DESCRIPTION OF REFERENCE NUMERALS

1 Vehicle display system (Display system for head up display); 2 Vehicle back light unit; 3 Display unit; 4 Lens array; 21 Light source; 22 Circuit board; 23 Radiating unit; 24 Heat conductive member; 25 Crimping unit; 26 Crimping stay; 27 Screw.

Claims

1. A vehicle back light unit having a plurality of light source which illuminate a display unit from the rear thereof and a circuit board which is provided to the rear of the display unit and on which the plurality of light sources are mounted, comprising: a radiating unit provided so as to face a rear surface of the circuit board;a heat conductive member which conducts heat of the circuit board to the radiating unit; anda crimping unit crimping the heat conductive member to both the circuit board and the radiating unit by fixing the circuit board and the heat conductive member to the radiating unit.
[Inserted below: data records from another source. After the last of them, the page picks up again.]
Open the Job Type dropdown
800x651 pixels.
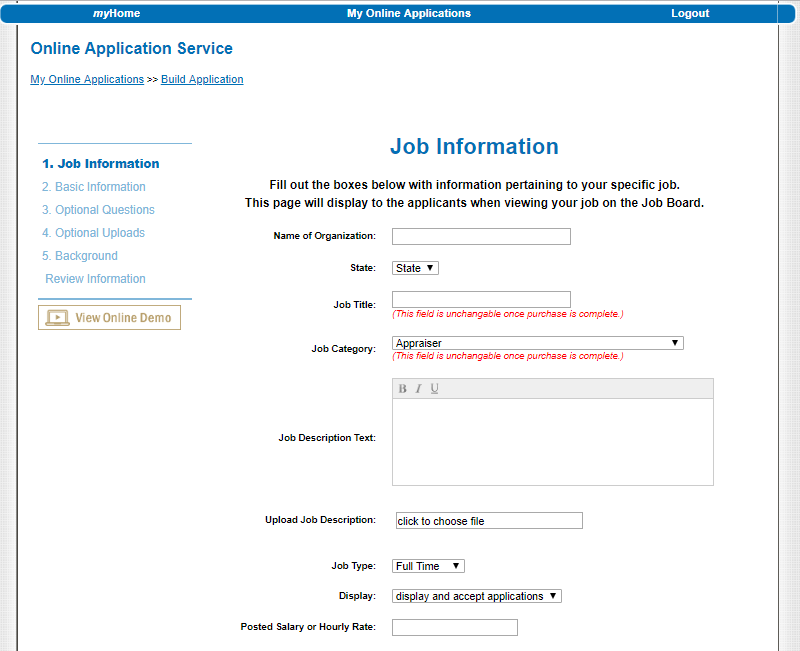tap(428, 566)
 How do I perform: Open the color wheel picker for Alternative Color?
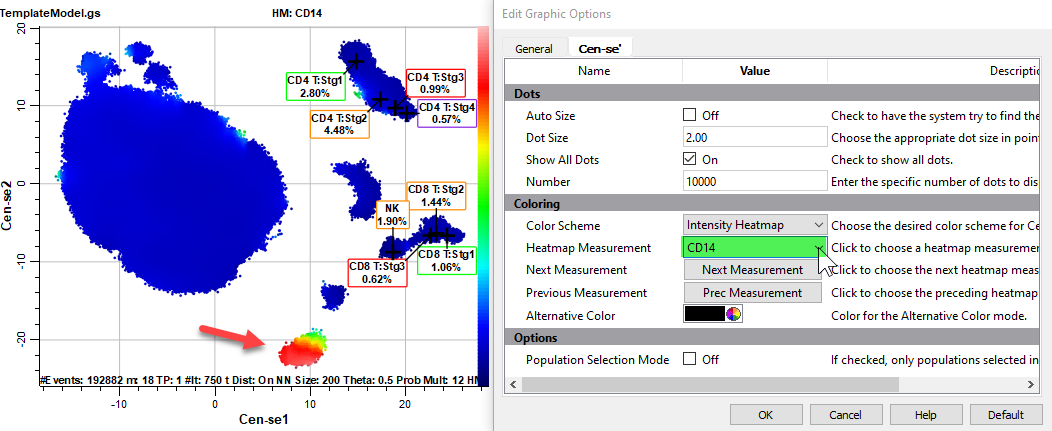tap(733, 315)
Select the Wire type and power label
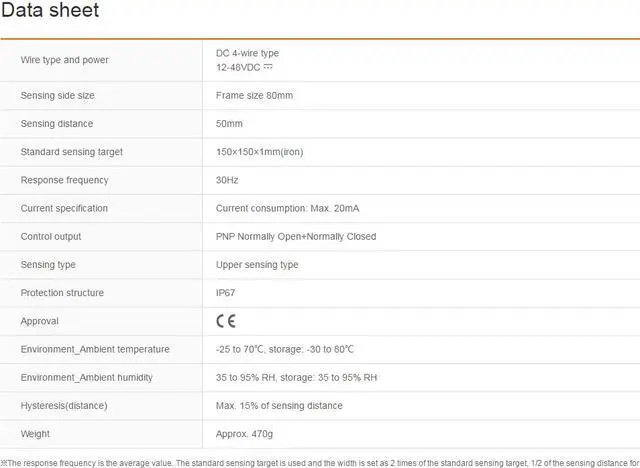Viewport: 640px width, 468px height. coord(64,60)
2. The vehicle back light unit as set forth in claim 1, wherein a plurality of depressions are formed on a crimping surface of the radiating unit crimped to the heat conductive member, and the heat conductive member is formed deformable so as to be closely attached to surfaces of the plurality of depressions as a result of being so crimped.

3. A vehicle display system, comprising: the vehicle back light unit set forth in claim 1;a display unit which is illuminated from the rear thereof by the vehicle back light unit; anda lens array which is disposed between the display unit and the plurality of light sources and which has lenses which correspond individually to the plurality of light sources.